BORGOROSE. Birra, cibo, musica e tanti laboratori per i più piccoli. Tutto questo sarà la tredicesima edizione della Festa della birra del borgo, la bionda artigianale conosciuta in tutto il mondo. Tre giorni di festa che richiameranno nella villa comunale di Borgorose migliaia di appassionati provenienti per lo più dall’Abruzzo e dalla capitale. L’appuntamento, ideato dal fondatore Leonardo Di Vincenzo e diventato un evento attesissimo in tutto il Centro Italia, inizierà venerdì e si concluderà domenica in tarda serata.
Tanti gli appuntamenti e le novità introdotte per questa edizione, che si preannuncia già da record per le numerose qualità di birra presenti. Sono ben 130 le spine e 40 i birrifici da tutto il mondo che i visitatori troveranno a Borgorose. Si tratta di marchi storici, provenienti da tutta Italia, che da anni partecipano alle iniziative del birrificio, accanto a nuove leve incontrate negli ultimi anni. Piccoli e grandi produttori, giovani e meno giovani, che affolleranno il festival con creazioni ispirate a dettami tradizionali e contemporanei.
Un ruolo determinante quest’anno avrà anche l’area food. L’Osteria di Birra del Borgo, aperta nel quartiere Prati di Roma, offrirà uno spazio gourmet agli ospiti della festa, sotto la supervisione del veterano Gabriele Bonci. Anche quest’anno gli amanti del cibo di strada ritroveranno il suo prodotto simbolo, il Trapizzino, poi ci saranno il polivalente ristorante Porto Fluviale di Roma e l’associazione “Quelli della Bombetta”, goloso fagottino di capocollo di maiale ripieno di formaggio vaccino (canestrato pugliese), prezzemolo, sale e pepe, nato a Martina Franca più di 40 anni fa.
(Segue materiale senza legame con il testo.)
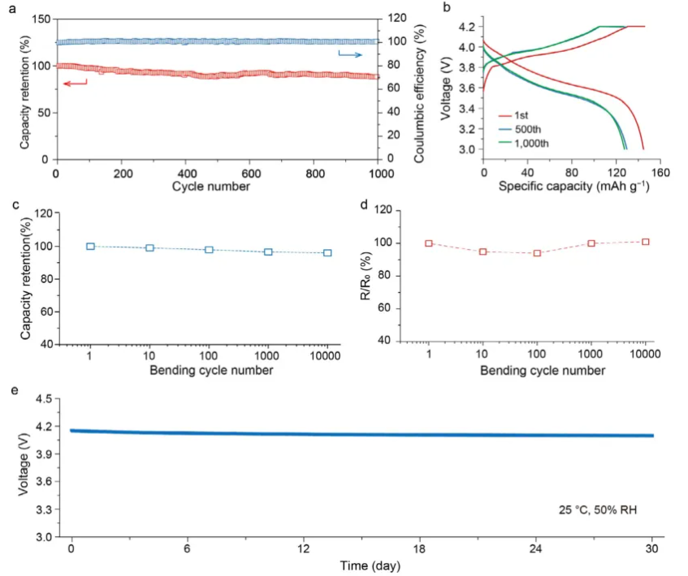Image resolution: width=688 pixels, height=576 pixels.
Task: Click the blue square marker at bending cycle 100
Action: click(209, 250)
Tanta l’attesa per “Pane”, il nuovo progetto di Niko Romito, presentato nelle varianti al ragù, con il baccalà e al pomodoro.
Non mancheranno poi i formaggi del caseificio Campo Felice e quelli di Gregorio Rotolo di Scanno.
Importante anche lo spazio dedicato ai laboratori, come quello previsto per sabato alle 14 dal titolo “Birra, cucina e territorio” con lo chef Franco Franciosi dell’Osteria Mammaròssa di Avezzano e con Marco Bolasco, giornalista di settore. O lo spazio di domenica alle 12 dal titolo “I formaggi di Gregorio Rotolo, l’ultimo dei romantici”, con Roberto Muzi, docente e consulente di settore, e Alfredo Colangelo. Ci saranno delle aree dedicate ai più piccoli, con attività e intrattenimento, visite guidate al birrificio – sabato e domenica a partire dalle 12 – e poi tanta musica live con Giancane e Meganoidi venerdì dalle 20, Joe Victor e Giuliano Palma sabato dalle 22. (e.b.)